Ontario to ban promotion of vaping products in gas stations, convenience stores

TORONTO — Ontario‘s health minister says the province will ban the promotion of vaping products in convenience stores and gas stations in a bid to prevent youth from being exposed to the addictive habit.

Christine Elliott said Friday the ban will take effect on Jan. 1, 2020 and is in response to new research which shows vaping is on the rise among young people in the province.

“Vaping is not without risk, and the potential long-term effects of vaping remain uncertain,” Elliott said in a statement. “As we continue to engage with experts and families to identify further action we can take to protect our youth, this first step will help begin to curb the alarming increase in young people vaping.”

Ontario was set to ban the promotion of vaping products in convenience stores under the previous Liberal government but the Progressive Conservative government paused regulations that were to come into effect on July 1, 2018 shortly after it took office.

The province will still allow vaping to be promoted in specialty vaping and cannabis shops which are open to people aged 19 and older.

The government will make the change by amending a provincial regulation to bring it in line with the current ban on in-store tobacco promotion.

Ontario now joins seven other Canadian provinces which have introduced similar restrictions on vaping promotion.

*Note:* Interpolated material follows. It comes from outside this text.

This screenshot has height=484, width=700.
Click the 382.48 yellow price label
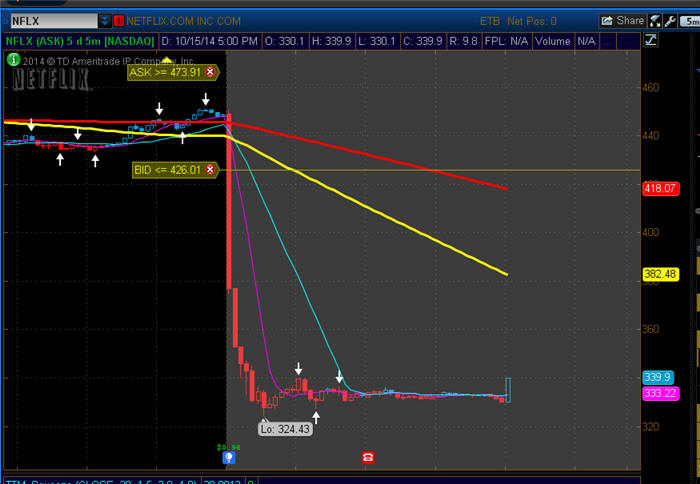click(663, 273)

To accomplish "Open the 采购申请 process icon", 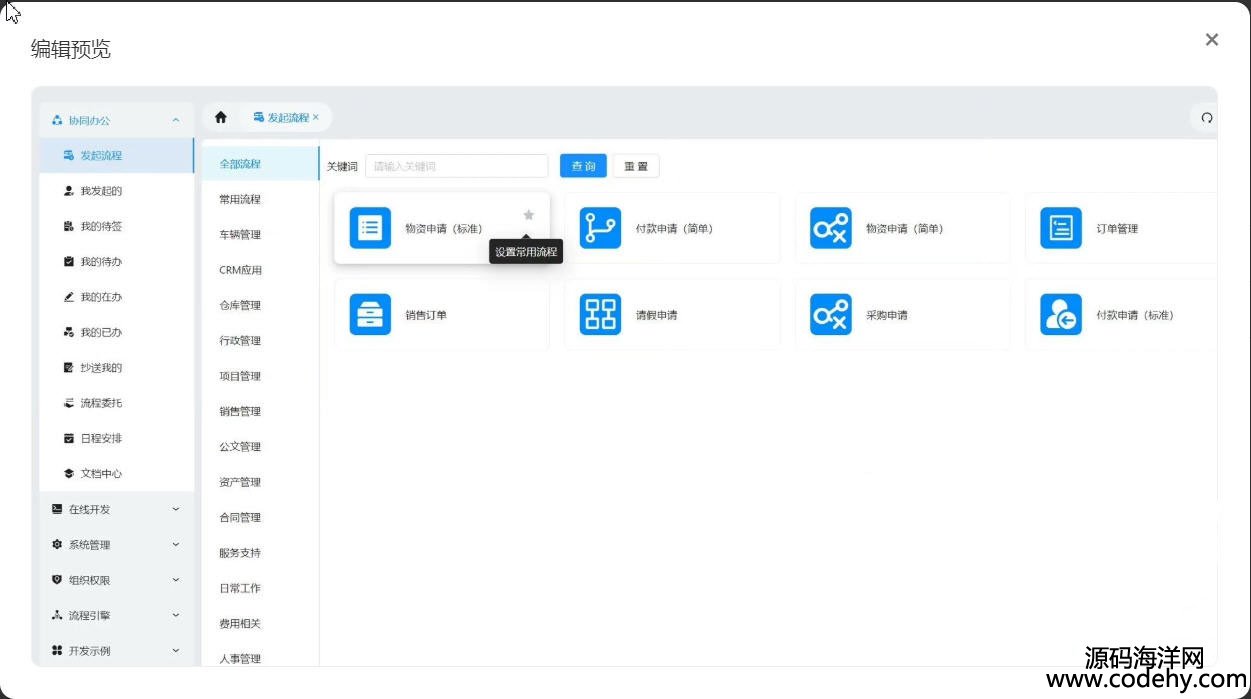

A year ago, the Ontario Campaign for Action on Tobacco — which includes the Canadian Cancer Society and the Heart & Stroke Foundation — asked the Ford government to ban display and advertising of vaping products in thousands of convenience stores across Ontario.

The groups said at the time that it would lead to increased nicotine addiction among teenagers, and on Friday the group’s director applauded the move by the government.

“It’s pretty clear the government has looked at the evidence that has been published on youth vaping on how it’s growing in Ontario since they legalized promotion in retail settings,” Michael Perley said. “The evidence says they need to do more to stop messaging to young people … that these products are normal and just like candy and pop that kids go into convenience stores to look for.”

Health authorities in Canada have begun to closely monitor reports of respiratory illnesses potentially linked to vaping.

Health Canada has said vaping has risks and the long-term effects remain unknown.